----- Extracted material -----
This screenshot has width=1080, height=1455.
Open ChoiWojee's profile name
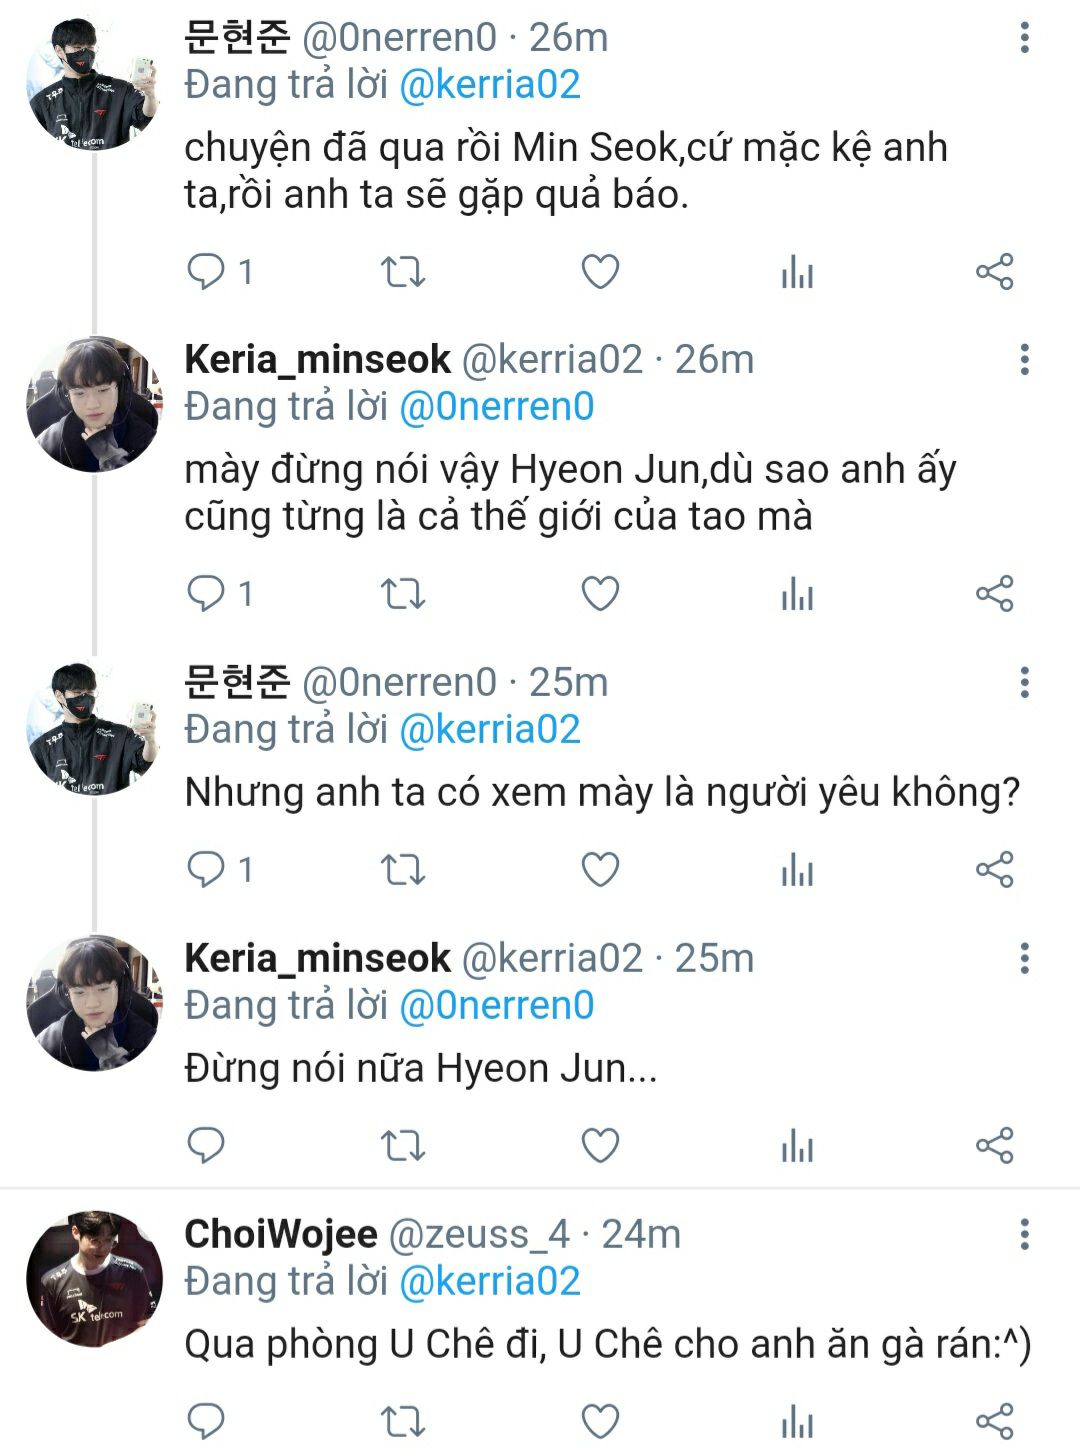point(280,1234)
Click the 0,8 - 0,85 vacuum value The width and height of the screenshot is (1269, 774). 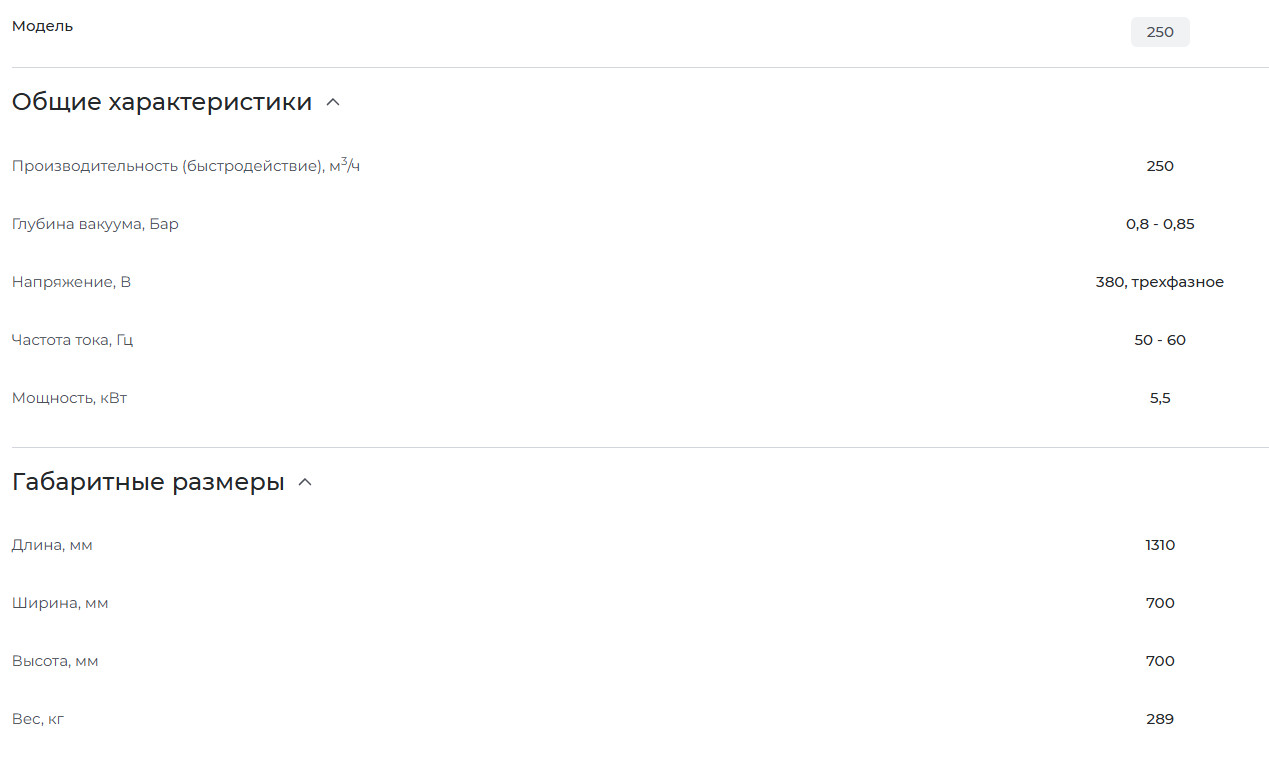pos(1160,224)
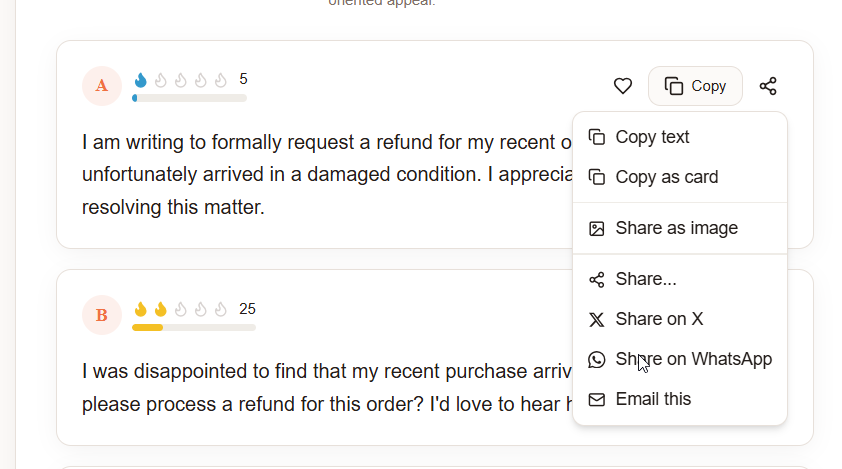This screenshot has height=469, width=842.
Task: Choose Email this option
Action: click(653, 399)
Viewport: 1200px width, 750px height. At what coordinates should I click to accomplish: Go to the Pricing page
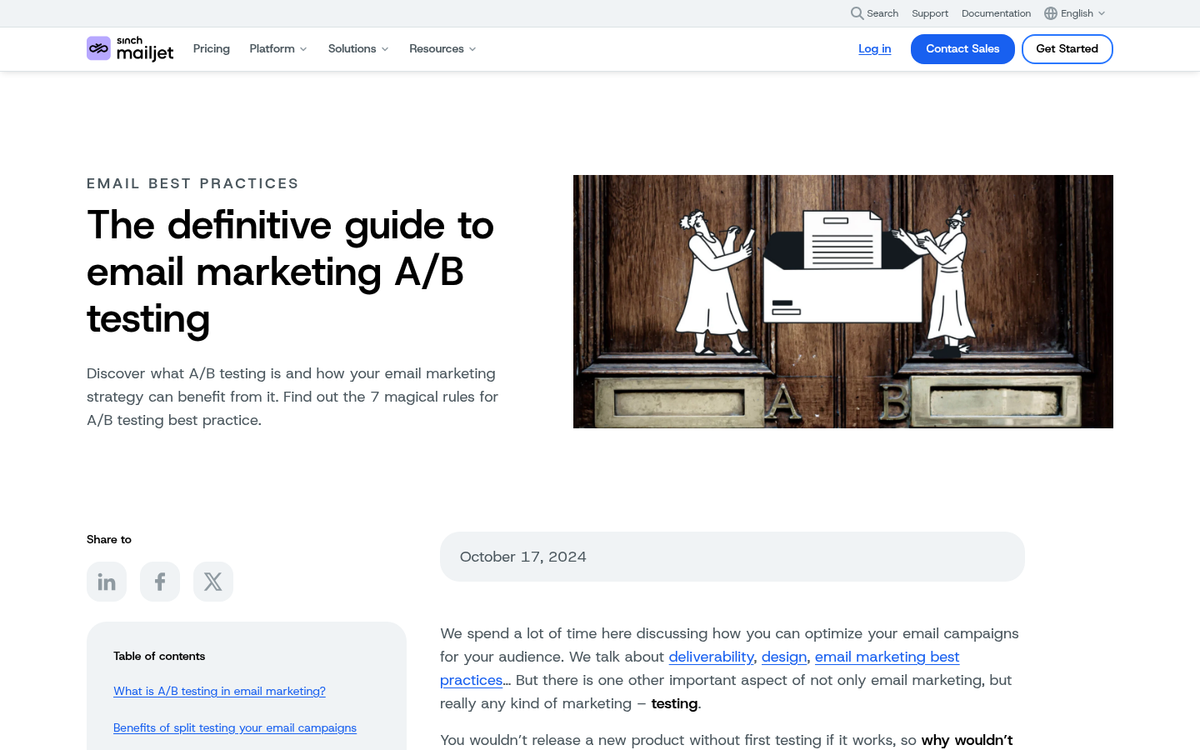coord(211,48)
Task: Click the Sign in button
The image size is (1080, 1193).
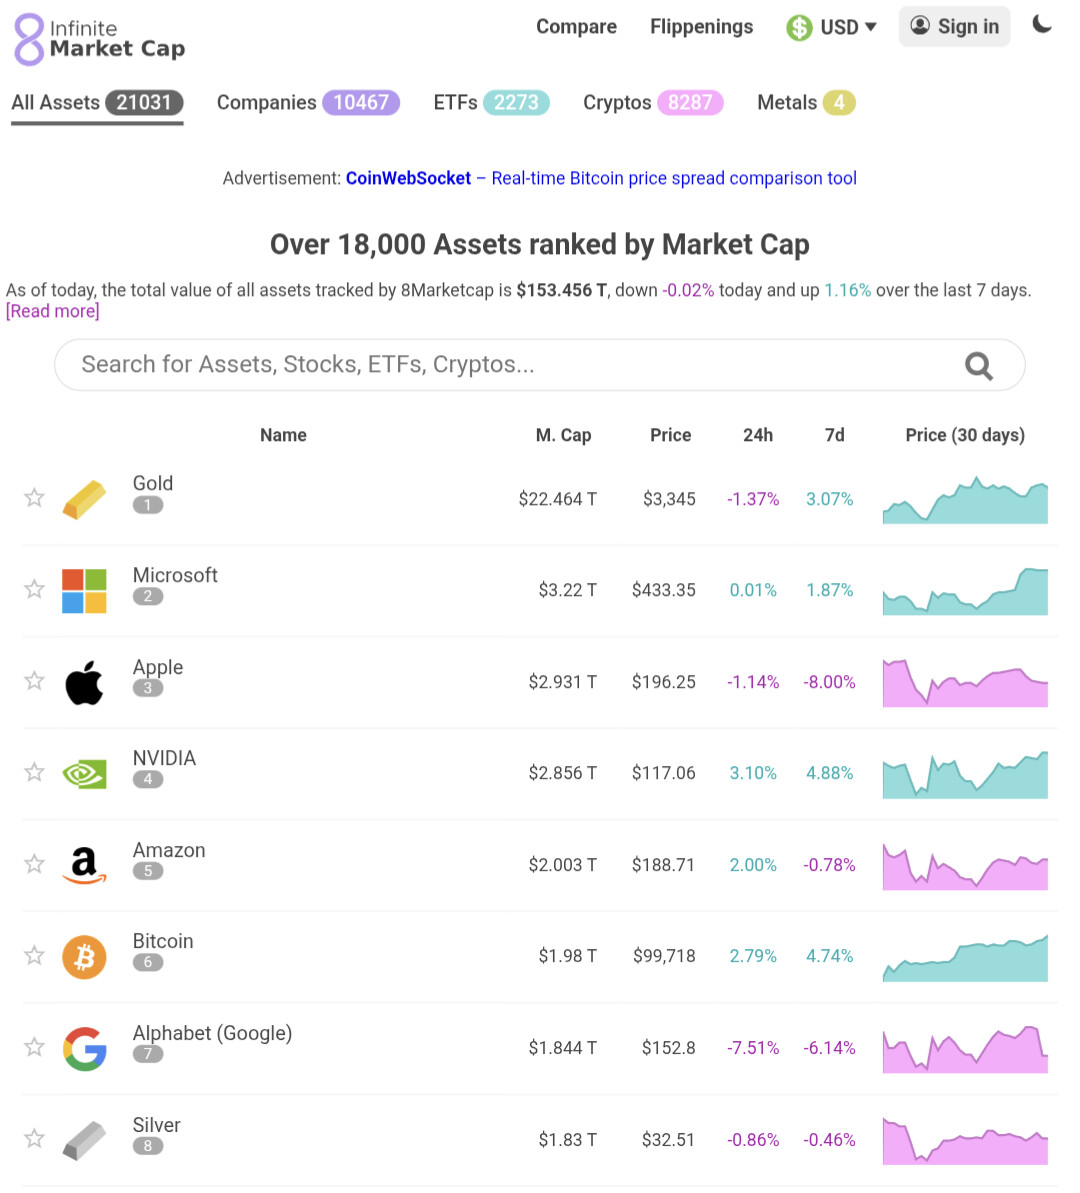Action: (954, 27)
-----
Rewrite the stretch from the row containing "Viewport: 1200px width, 750px" through the end of the rows, requests included, and add -91 to every coordinate in the answers. Leave the pictures out.

Viewport: 1200px width, 750px height. At what coordinates should I click to accomplish: Go to the Pricing page
coord(120,-43)
Task: Click the Sign in button
The image size is (1080, 1193).
Action: (863, -64)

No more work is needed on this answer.